Next: Run stability test, then proceed to Phase 3 (KRL Coordination)
2026-01-17 00:12:44 +00:00

300 lines
11 KiB
Python

import logging
import multiprocessing
import time
from enum import Enum, auto
from threading import Lock, Thread
from typing import Optional
from .config_parser import ConfigParser
from .network_handler import NetworkProcess
from .safety_manager import SafetyManager
from .exceptions import RSIStateError, RSIInvalidTransition, RSIClientNotReady
from .auto_reconnect import AutoReconnectManager, ReconnectStrategy
class ClientState(Enum):
"""Connection states for RSIClient."""
INITIALIZED = auto() # After __init__, network process spawned but not started
STARTING = auto() # Start signal sent, waiting for network to be ready
RUNNING = auto() # Actively communicating with robot
STOPPING = auto() # Shutdown in progress
STOPPED = auto() # Fully stopped, cannot be restarted (use reconnect)
ERROR = auto() # Error state
class RSIClient:
"""Main RSI API class that integrates network, config handling, and message processing."""
# Valid state transitions
_VALID_TRANSITIONS = {
ClientState.INITIALIZED: {ClientState.STARTING, ClientState.STOPPING},
ClientState.STARTING: {ClientState.RUNNING, ClientState.STOPPING, ClientState.ERROR},
ClientState.RUNNING: {ClientState.STOPPING, ClientState.ERROR},
ClientState.STOPPING: {ClientState.STOPPED, ClientState.ERROR},
ClientState.STOPPED: {ClientState.INITIALIZED}, # Via reconnect
ClientState.ERROR: {ClientState.STOPPING, ClientState.INITIALIZED}, # Via reconnect
}
def __init__(
self,
config_file: str,
rsi_limits_file: Optional[str] = None,
enable_auto_reconnect: bool = False,
auto_reconnect_retries: int = 5,
auto_reconnect_delay: float = 5.0
) -> None:
"""
Initialize RSI client with configuration and safety limits.
Args:
config_file: Path to RSI_EthernetConfig.xml
rsi_limits_file: Optional path to .rsi.xml safety limits file
enable_auto_reconnect: Enable automatic reconnection on communication loss
auto_reconnect_retries: Maximum reconnection attempts (0 = unlimited)

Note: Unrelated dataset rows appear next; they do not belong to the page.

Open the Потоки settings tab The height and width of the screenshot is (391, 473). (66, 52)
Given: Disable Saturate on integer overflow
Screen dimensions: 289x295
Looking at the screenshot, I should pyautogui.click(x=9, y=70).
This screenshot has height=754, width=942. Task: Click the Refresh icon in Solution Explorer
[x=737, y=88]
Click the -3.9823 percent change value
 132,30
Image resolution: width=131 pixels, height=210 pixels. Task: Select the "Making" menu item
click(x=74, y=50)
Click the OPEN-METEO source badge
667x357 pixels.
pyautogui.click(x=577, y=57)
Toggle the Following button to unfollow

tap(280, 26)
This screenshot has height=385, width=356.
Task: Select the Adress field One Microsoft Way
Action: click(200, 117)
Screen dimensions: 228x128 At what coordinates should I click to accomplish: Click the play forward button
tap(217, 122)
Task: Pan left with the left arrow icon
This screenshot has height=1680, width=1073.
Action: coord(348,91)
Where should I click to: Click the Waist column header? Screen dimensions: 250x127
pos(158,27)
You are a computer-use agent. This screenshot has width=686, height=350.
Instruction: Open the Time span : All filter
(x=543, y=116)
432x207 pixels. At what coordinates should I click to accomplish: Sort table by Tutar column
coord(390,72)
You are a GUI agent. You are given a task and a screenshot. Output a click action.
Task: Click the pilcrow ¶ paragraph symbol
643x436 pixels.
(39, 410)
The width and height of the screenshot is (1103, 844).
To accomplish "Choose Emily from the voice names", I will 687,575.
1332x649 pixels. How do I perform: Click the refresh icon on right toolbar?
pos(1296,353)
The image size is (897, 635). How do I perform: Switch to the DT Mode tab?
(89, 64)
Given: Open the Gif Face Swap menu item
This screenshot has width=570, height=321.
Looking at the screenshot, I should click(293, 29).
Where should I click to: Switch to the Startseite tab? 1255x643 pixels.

auto_reconnect_delay: Base delay between retries in seconds
"""
logging.info(f"Loading RSI configuration from {config_file}...")
self._state: ClientState = ClientState.INITIALIZED
self._state_lock: Lock = Lock()
self.config_parser: ConfigParser = ConfigParser(config_file, rsi_limits_file)
network_settings = self.config_parser.get_network_settings()
self.manager: multiprocessing.Manager = multiprocessing.Manager()
self.send_variables = self.manager.dict(self.config_parser.send_variables)
self.receive_variables = self.manager.dict(self.config_parser.receive_variables)
self.stop_event: multiprocessing.Event = multiprocessing.Event()
self.start_event: multiprocessing.Event = multiprocessing.Event()
self.command_queue: multiprocessing.Queue = multiprocessing.Queue()
self.safety_manager: SafetyManager = SafetyManager(self.config_parser.safety_limits)
# Shared logging state (readable from parent process)
self._logging_active = multiprocessing.Value('b', False)
# Shared metrics dictionary (Phase 2)
self.metrics_dict = self.manager.dict()
# Create NetworkProcess but don't start communication yet
self.network_process: NetworkProcess = NetworkProcess(
network_settings["ip"],
network_settings["port"],
self.send_variables,
self.receive_variables,
self.stop_event,
self.config_parser,
self.start_event,
self.command_queue,
self.metrics_dict
)
# Share the logging_active flag
self.network_process.logging_active = self._logging_active
self.network_process.start()
self.logger: Optional[any] = None # Reserved for future use
self.running: bool = False
self.thread: Optional[Thread] = None
# Auto-reconnect manager (Phase 2)
self.auto_reconnect_manager: Optional[AutoReconnectManager] = None
if enable_auto_reconnect:
self.auto_reconnect_manager = AutoReconnectManager(
client=self,
enabled=True,
max_retries=auto_reconnect_retries,
retry_delay=auto_reconnect_delay,
strategy=ReconnectStrategy.LINEAR_BACKOFF
)
logging.info("Auto-reconnect enabled")
@property
def state(self) -> ClientState:
"""Get current client state (thread-safe)."""
with self._state_lock:
return self._state
def _transition_to(self, new_state: ClientState) -> bool:
"""
Attempt to transition to a new state.
Args:
new_state: Target state to transition to
Returns:
True if transition was valid and completed, False otherwise
"""
with self._state_lock:
if new_state in self._VALID_TRANSITIONS.get(self._state, set()):
old_state = self._state
self._state = new_state
logging.debug(f"State transition: {old_state.name} -> {new_state.name}")
return True
else:
logging.warning(
f"Invalid state transition attempted: {self._state.name} -> {new_state.name}"
)
return False
def start(self) -> None:
"""
Send start signal to NetworkProcess and run control loop.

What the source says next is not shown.